Brakes
They said I needed brakes and rotors so after 1800 dollars later I had new brakes and rotors, today 6 months and around 2500 miles later the mother f'ers are squeaking again? Daily driven no track miles!
Dealer said they probably need more grease on the pads but that cost would be on me?
There was a bulletin on this for the Dealers to fix but my car is past it's warranty being a 2021 with 27,000 miles.
So aggravating about to put it on graigslist
Last edited by EVL-C8; Sep 26, 2025 at 01:59 PM.
https://a.co/d/9zjS6Th
I agree about it's enough to sell the car.
The Best of Corvette for Corvette Enthusiasts
That is the key can't baby performance brakes and pads. At least occasionally need to apply brakes aggressively. This is my experience and WHY They Squeal. Now to define, most squeal is with light brake pressure at slow speed. If they only squeal backing up probably a different issue causing vibration, why worry!I had the original OEM Brembo pads on my 2014 C7 Z51 for ~6 months. Broke the brakes in as suggested very easy on brakes for the first 500 to 600 miles. At about 1000 miles they started to squeal like a stuck pig at slow speed with low brake force. Dealers may pull the pads and put a small amount of lub on the pads steel sides, GM will usually pay them to do that on warranty. It's Band-Aid that will help for a while but many report it returns. GM won't pay them to stop the cause (there are some safe driving issues) that is on you, by bedding the brakes!
- What is causing the low speed modest brake pressure squeal? Vibration.
- What is causing the vibration? Uneven pad material on the rotors. That causes a skip/slip friction and vibration.
- Bedding (GM calls burnishing) is recommended for Tracking and you can read the procedure in the Owner's Manual under Tracking.
- BUT all pads need to get and MAINTAIN a uniform pad layer on the rotors. Its microscopic but it's that thin layer of pad material on the iron rotor that provides the highest friction with the pad. It's NOT pad on iron (or if CCB's the carbon ceramic rotor.)
Don't need to apply the brakes aggressively the 20+ times outlined for Tracking. Not easy to find a place to do 20+ aggressive brake applications from 60 mph to 10 to 15 mph without ever stopping and allowing about 1 minute brake cooling between brake applications. And ~10 minutes after also never stopping. the whole time (because it would damage the uniform pad material you just created on the rotor before it had time to fully bond to the cooled rotor.)

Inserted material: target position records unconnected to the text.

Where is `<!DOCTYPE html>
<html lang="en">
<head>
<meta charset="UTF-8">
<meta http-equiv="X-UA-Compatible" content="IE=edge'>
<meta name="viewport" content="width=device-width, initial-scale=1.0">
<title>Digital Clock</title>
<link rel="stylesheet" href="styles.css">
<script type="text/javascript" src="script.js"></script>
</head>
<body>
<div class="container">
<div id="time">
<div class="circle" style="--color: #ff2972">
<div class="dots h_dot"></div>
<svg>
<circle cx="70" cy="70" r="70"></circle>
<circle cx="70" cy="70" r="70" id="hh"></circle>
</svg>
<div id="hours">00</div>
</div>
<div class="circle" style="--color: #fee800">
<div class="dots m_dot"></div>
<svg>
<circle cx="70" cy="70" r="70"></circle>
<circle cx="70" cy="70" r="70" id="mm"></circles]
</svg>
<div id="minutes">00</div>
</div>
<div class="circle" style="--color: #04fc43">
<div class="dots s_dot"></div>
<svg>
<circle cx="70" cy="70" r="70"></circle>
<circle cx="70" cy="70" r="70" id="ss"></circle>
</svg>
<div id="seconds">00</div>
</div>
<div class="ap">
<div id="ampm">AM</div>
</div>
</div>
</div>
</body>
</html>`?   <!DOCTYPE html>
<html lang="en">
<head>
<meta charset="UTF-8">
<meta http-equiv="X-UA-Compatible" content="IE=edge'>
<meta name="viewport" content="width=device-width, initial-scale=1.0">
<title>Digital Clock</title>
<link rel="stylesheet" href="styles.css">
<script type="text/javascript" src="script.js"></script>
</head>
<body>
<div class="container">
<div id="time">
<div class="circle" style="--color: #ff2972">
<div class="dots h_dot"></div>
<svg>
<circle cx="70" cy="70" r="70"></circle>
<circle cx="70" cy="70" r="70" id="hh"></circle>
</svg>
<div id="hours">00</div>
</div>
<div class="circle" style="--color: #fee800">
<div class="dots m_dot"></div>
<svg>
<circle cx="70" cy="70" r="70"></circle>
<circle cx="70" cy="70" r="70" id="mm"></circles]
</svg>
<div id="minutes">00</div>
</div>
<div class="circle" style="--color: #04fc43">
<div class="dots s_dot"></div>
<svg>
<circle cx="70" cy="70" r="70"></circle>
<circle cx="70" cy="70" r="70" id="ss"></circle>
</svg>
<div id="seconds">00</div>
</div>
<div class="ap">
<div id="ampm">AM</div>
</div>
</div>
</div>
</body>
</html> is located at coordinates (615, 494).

- For street driving, I find 5 to 7 are enough aggressive braking cycles from ~60 mph to 10 to 15 mph (~0.8 "g" not activating ABS.)
- Then drive a mile at 60 mph (1 minute) to let the pad residual that transferred cool and start to bond with the iron rotor.
- Then must drive ~10 minutes again "WITHOUT Stopping From The Start of the Procedure" to let the now uniform pad material you created fully bond to the rotor.
- The difficult task is finding a safe place to perform even this shortened procedure than that defined for Z51 OEM pads in the Owner's Manual. Your brakes, street driving, will never reach the high Tracking temps the recommended 20+ consecutive braking cycles creates. A reason GM will not reimburse a Dealer to perform. Your car up to you.
My 2014 C7 Z51 OEM Brembo pads stopped all squealing after the aggressive stop mini bedding. An article re the issue said periodically you must use the brakes aggressively to maintain the uniform layer. Particularly necessary with performance pads on a Z51. I do about every drive for fun, braking from highway speeds prior to a turn.
SIDEBAR
BTW switched my 2014 C7 Z51 to low dust pads after foolishly waiting 6 months. I was cleaning my wheels every few trips to town (~200 miles) or the dust not only looked bad it pitted my black wheels.. Switched to Carbotech Street Only pads with low dust. Also used those pads on mt 2017 Grand Sport and 2020 C8 Z51. Never had a squeal and only washed wheels when I washed the cars.
Some replacement pads suggest bedding when installed. They outline the procedure for their pads. My E-Ray CCB's were terrible braking to about 200 miles. I bedded using a modified suggested bedding (GM burnishing) outlined for Tracking with CCBs. I used 10 aggressive braking from 60 to 10 mph cycles, drove one mile at 60 mph after each and repeated. After drove ~10 miles not using the brakes. It was on a limited access 55 mph rural road. Only slowed the few times required using the downshift paddle. For my street only driving CCB's stop great when warm/hot and good with ambient temp rotors/pads.
Last edited by JerryU; Sep 28, 2025 at 09:19 AM.